CVE-2026-68082 in Linux
Zusammenfassung
von VulDB • 08.08.2026
Im Linux-Kernel wurde folgende Schwachstelle behoben:
libceph: Behebung von zwei unsicheren rohen Decodierungen in decode_lockers()
decode_lockers() in cls_lock_client.c enthält zwei bare Decode-Operationen (rohe Decodierungen), die es einem böswilligen oder kompromittierten OSD ermöglichen, slab-out-of-bounds-Lesezugriffe auszulösen:
1. ceph_decode_32(p) im num_lockers-Feld verfügt über keine vorangehende Bereichsprüfung (Bounds-Check). ceph_start_decoding() akzeptiert struct_len=0 als gültig -- die interne Funktion ceph_decode_need(p, end, 0, bad) schlägt immer fehl bzw. ist irrelevant, da sie bei Länge 0 nicht greift -- sodass ceph_start_decoding(), wenn ein OSD struct_len=0 sendet, mit Erfolg zurückkehrt und p == end gilt. Die unmittelbar folgende bare Operation ceph_decode_32(p) liest dann 4 Bytes über die validierte Puffergrenze hinaus. Der Müllwert wird direkt an kzalloc_objs() als Locker-Anzahl weitergegeben.

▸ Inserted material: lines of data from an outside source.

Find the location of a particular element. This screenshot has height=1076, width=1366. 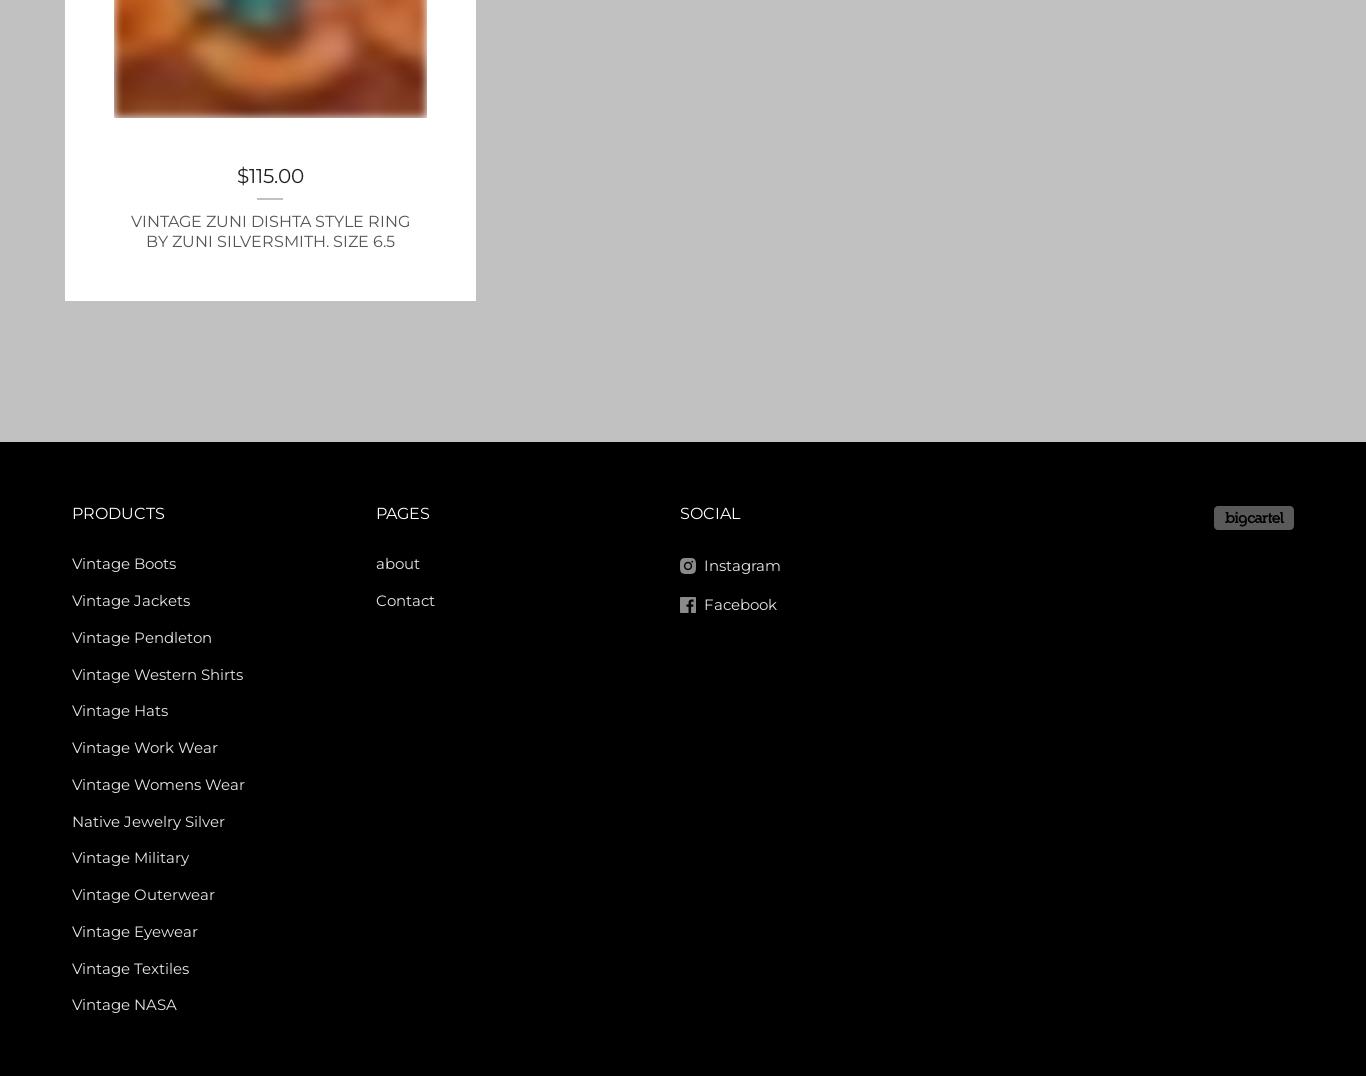

'Vintage Jackets' is located at coordinates (129, 600).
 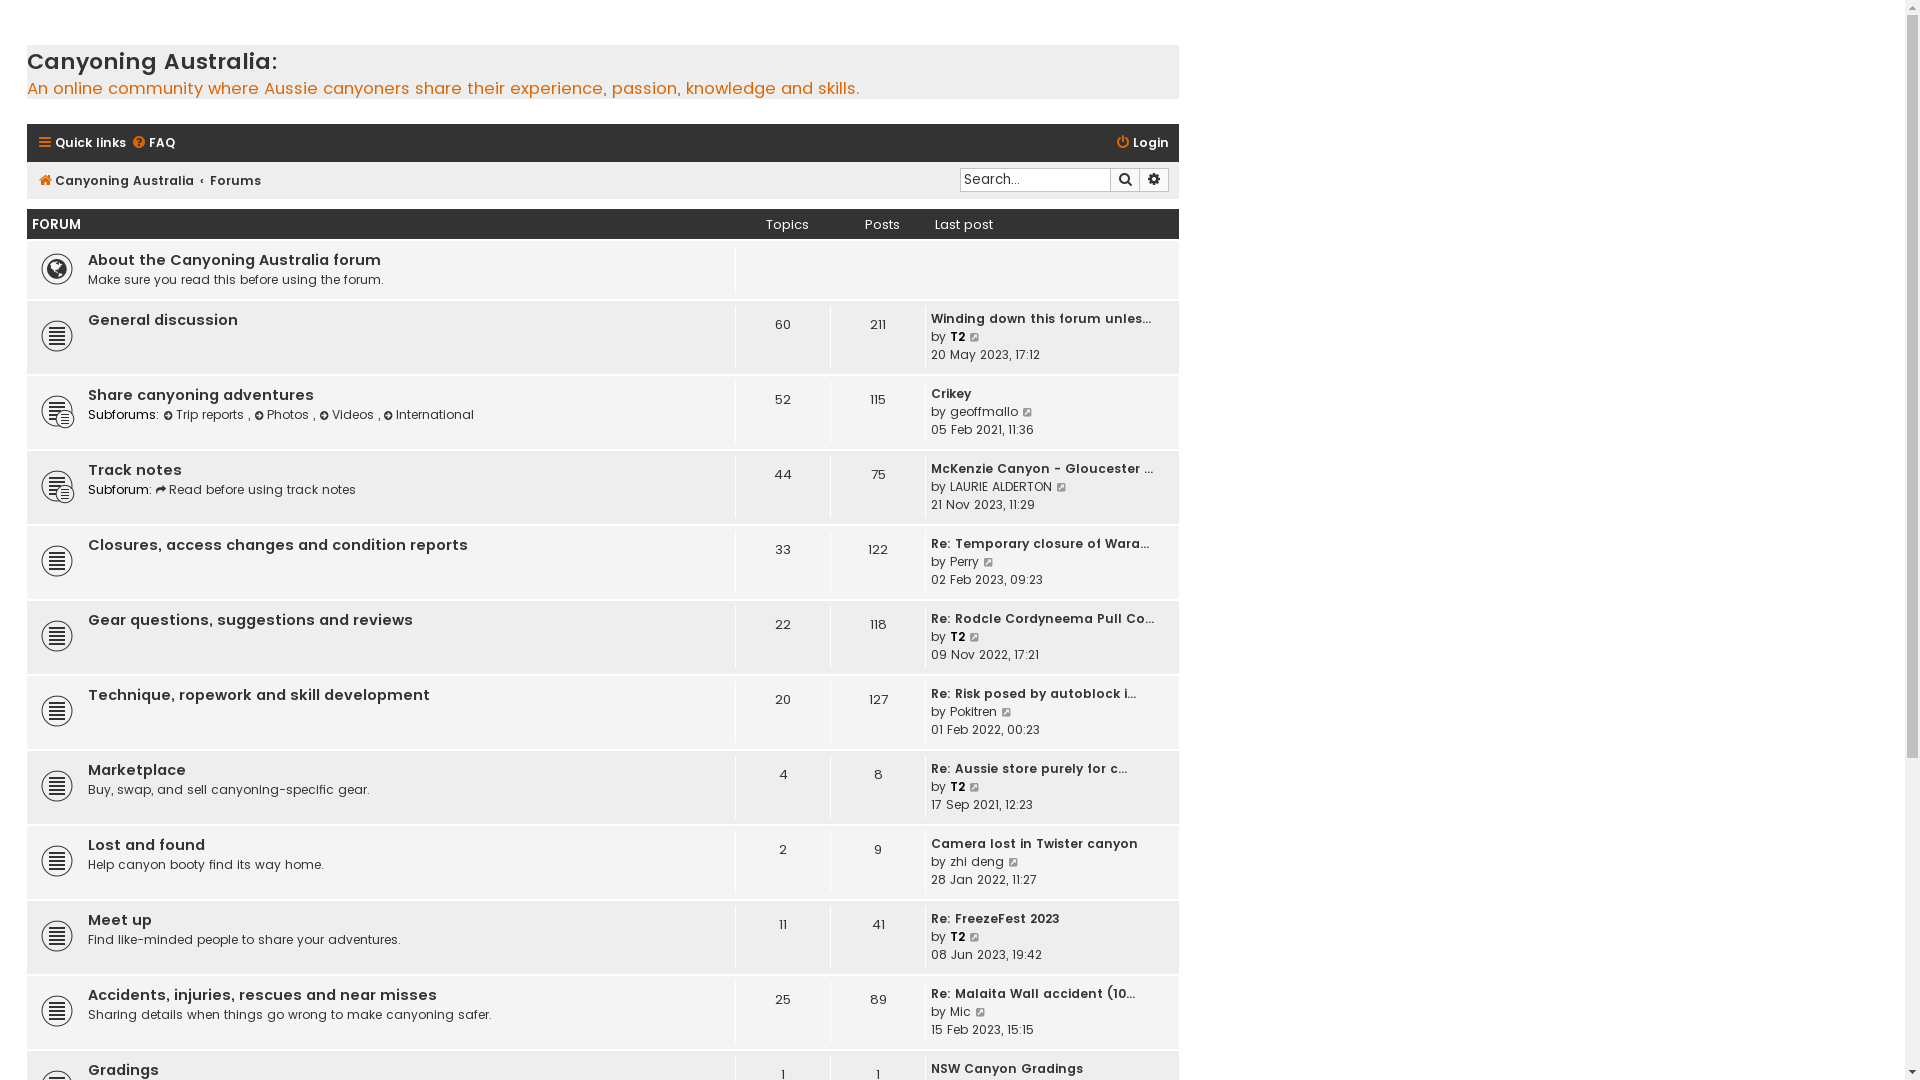 I want to click on 'Marketplace', so click(x=136, y=770).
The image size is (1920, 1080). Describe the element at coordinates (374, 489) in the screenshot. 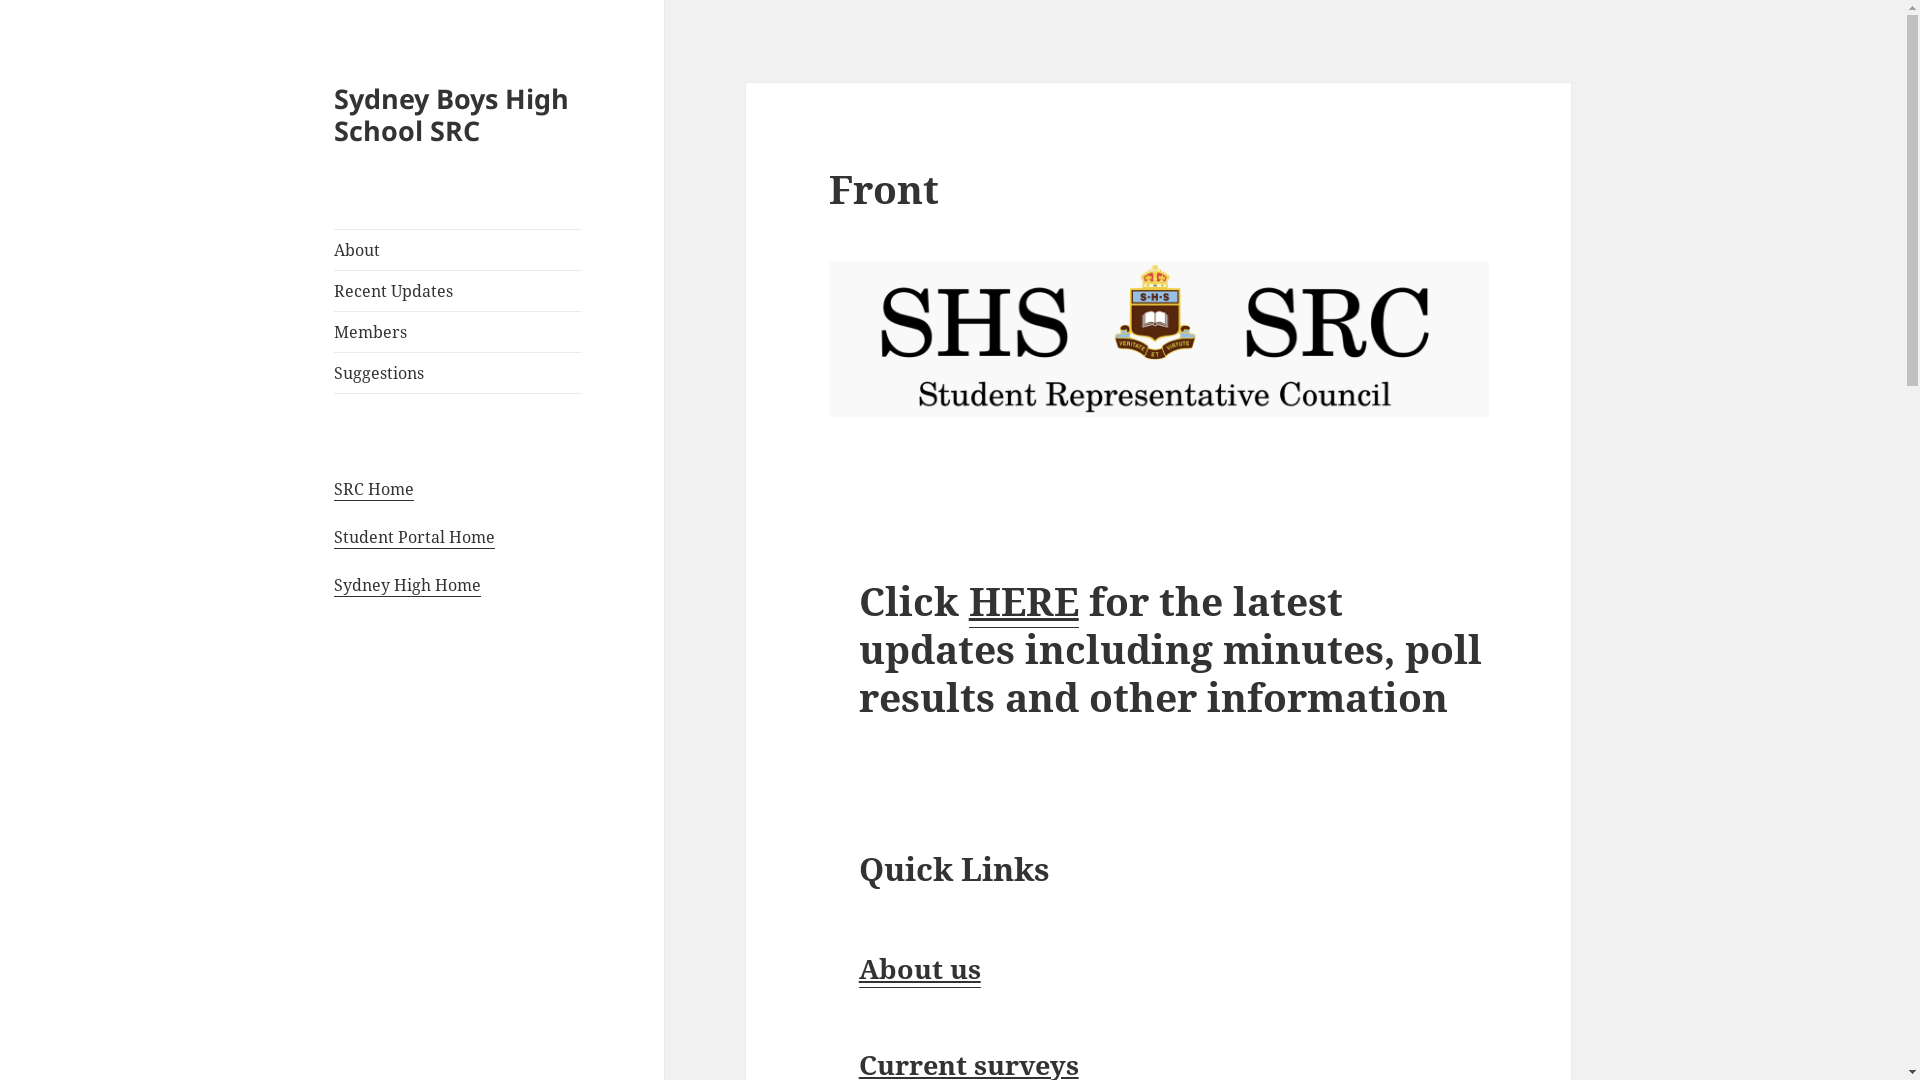

I see `'SRC Home'` at that location.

Die Schwesterfunktion decode_watchers() in osd_client.c verwendet bereits nach ihrem eigenen Aufruf von ceph_start_decoding() ceph_decode_32_safe(). decode_lockers() war die einzige Stelle, die die bare Variante verwendete.
2. ceph_decode_8(p) nach der decode_locker()-Schleife verfügt über keine vorangehende Bereichsprüfung (Bounds-Check). Wenn ein OSD num_lockers so konstruiert, dass die Schleife p genau bis zu end vorschiebt, liest die darauffolgende bare Operation ceph_decode_8(p) ein Byte über die validierte Puffergrenze hinaus. Das Ergebnis wird direkt an *type weitergegeben, das von Aufrufern als Lock-Typ-Diskriminator verwendet wird, was einem OSD-kontrollierten One-Byte-OOB-Lesezugriff mit direktem Einfluss auf das Lock-Typ-Feld entspricht.
Beide Probleme werden behoben, indem die bare Operationen durch ihre sicheren Varianten ersetzt werden: ceph_decode_32(p) -> ceph_decode_32_safe(p, end, *num_lockers, err_inval) ceph_decode_8(p) -> ceph_decode_8_safe(p, end, *type, err_free_lockers)
Die goto-Ziele unterscheiden sich absichtlich: err_inval: ist ein neues Label, das direkt -EINVAL zurückgibt. Es wird für den Pfad des Vorbelegungsfehlers verwendet, in dem *lockers noch nicht zugewiesen wurde und nicht an ceph_free_lockers() übergeben werden darf.
err_free_lockers: ist das bestehende Label. Es wird für den Pfad nach der Zuweisung bei Fehlschlag verwendet, in dem *lockers zugewiesen wurde und freigegeben werden muss.
ret wird vor ceph_decode_8_safe() auf -EINVAL gesetzt, damit err_free_lockers im Falle einer Bereichsverletzung den korrekten Fehlercode zurückgibt. Ohne dies würde err_free_lockers einen veralteten ret-Wert (0 aus der erfolgreichen decode_locker()-Schleife) zurückgeben und die Fehlermeldung stillschweigend verschlucken.
-EINVAL ist für beide Fehlerschwerpunkte korrekt. Die vom OSD empfangenen Daten sind strukturell fehlerhaft. -ENOMEM würde die Art des Fehlers gegenüber Aufrufern und Stable-Backportern bei der Triagierung von Fehlerpfaden falsch darstellen.
Angreifermodell: Ein böswilliges oder kompromittiertes OSD in einer Multi-Tenant-Ceph-Bereitstellung kann dies gegen jeden Kernel-Client auslösen, der die Klassenmethode lock.get_info aufruft (z. B. während des Erwerbs eines exklusiven RBD-Locks).